Suppose the initial line segment (of length 1) is $PQ$ , wher $P$ and $Q$ are points. Then from $P$ construct a segment, $PN$ , with length $n$ which is divided into $n$ segments of length $1$ . Construct lines parallel to $NQ$ through the division of $PN$ .

All of these constructions are pretty standard (such as constructing parallel lines through a point).

Here's a beautiful thing: dividing line SEGMENTS (lines are infinitely long) into $n$ equal segments is not even something you need a compass to do. Here are the steps to do such a thing in affine geometry (here, we assume the axiom that there is a unique line through a given point that is parallel to a given line, i.e. the two lines do not meet):

1. Construct the line segment $\overline{AB}$ , given points $A$ and $B$ in affine $n$ -space.

2. Take one of the points on the line segment, say $A$ , and draw a line through $A$ not parallel to the line $AB$ .

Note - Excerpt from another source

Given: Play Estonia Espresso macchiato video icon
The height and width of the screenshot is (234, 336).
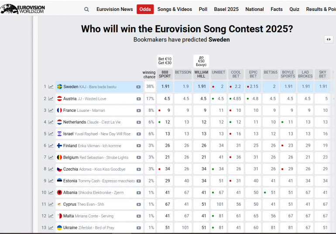Looking at the screenshot, I should click(139, 181).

3. Pick a point $C_1$ on the line constructed in Step 2.

4. Draw a line through $A$ not parallel to the line $AB$ or $AC_1$ , and pick a point $D_1$ on this line.

5. Construct a parallel line to the line $AC_1$ through the point $D_1$ .

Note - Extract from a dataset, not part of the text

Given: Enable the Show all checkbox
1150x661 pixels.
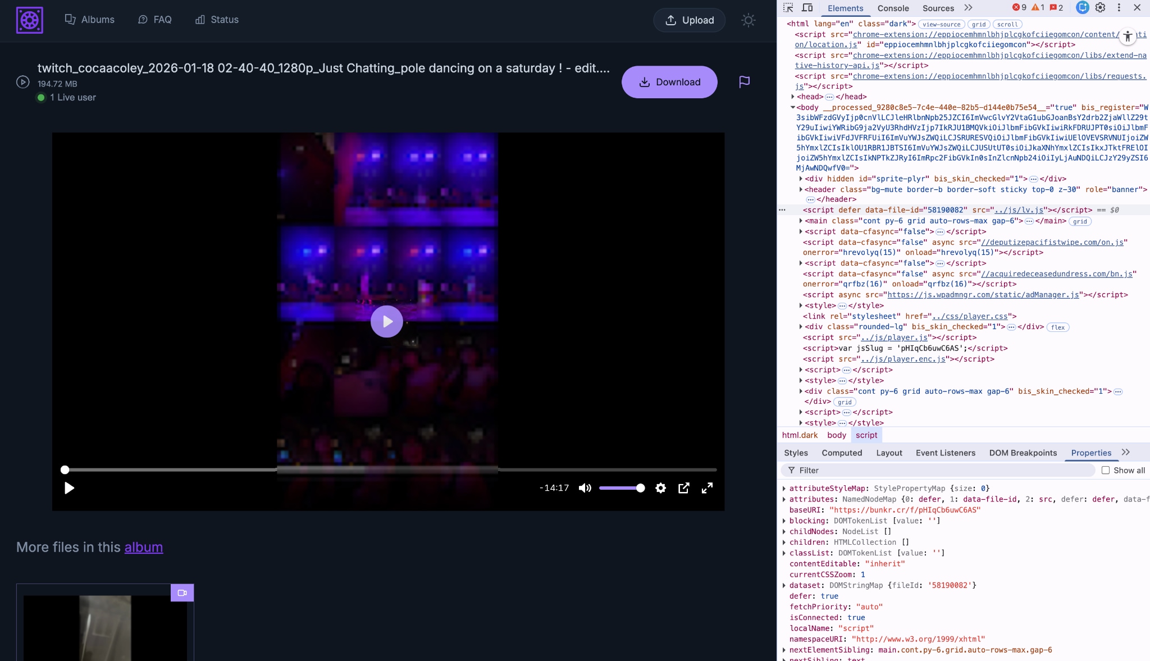Looking at the screenshot, I should tap(1105, 471).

6. Construct a parallel line to the line $AD_1$ through the point $C_1$ , and define the meet (intersection) of this line with the line in Step 4 to be the point $D_2$ .

7. Draw the line $D_1C_1$ and construct a parallel line to this line through the point $D_2$ .

8. Define $C_2$ to be the meet of the line constructed in Step 6 with the line $AC_1$ .

9. Repeat Steps 5-7, now with $C_1$ , $C_2$ and $D_2$ instead of $A$ , $C_1$ and $D_1$ ; we do this $n-1$ times, so that we get $n$ copies of the line segment $\overline{AC_1}$ .

10. Suppose then that the last point we have is $C_n$ ; we then draw the line $BC_n$ .

11. Through each of the points $C_i$ , for $i$ ranging from $1$ to $n-1$ , draw the lines through each of the points, parallel to the line drawn in Step 9.

12. The meets of each of the lines in Step 10 and the line segment $\overline{AB}$ will then be denoted by $E_i$ , for $i$ ranging from $1$ to $n-1$ .

As a result of this construction, we then have that the points $E_i$ , for $i$ ranging from $1$ to $n-1$ , divide the line segment (\overline{AB}) into $n$ equal line segments.

I did a construction (see picture above) where I just divided a simple line segment into $3$ equal segments.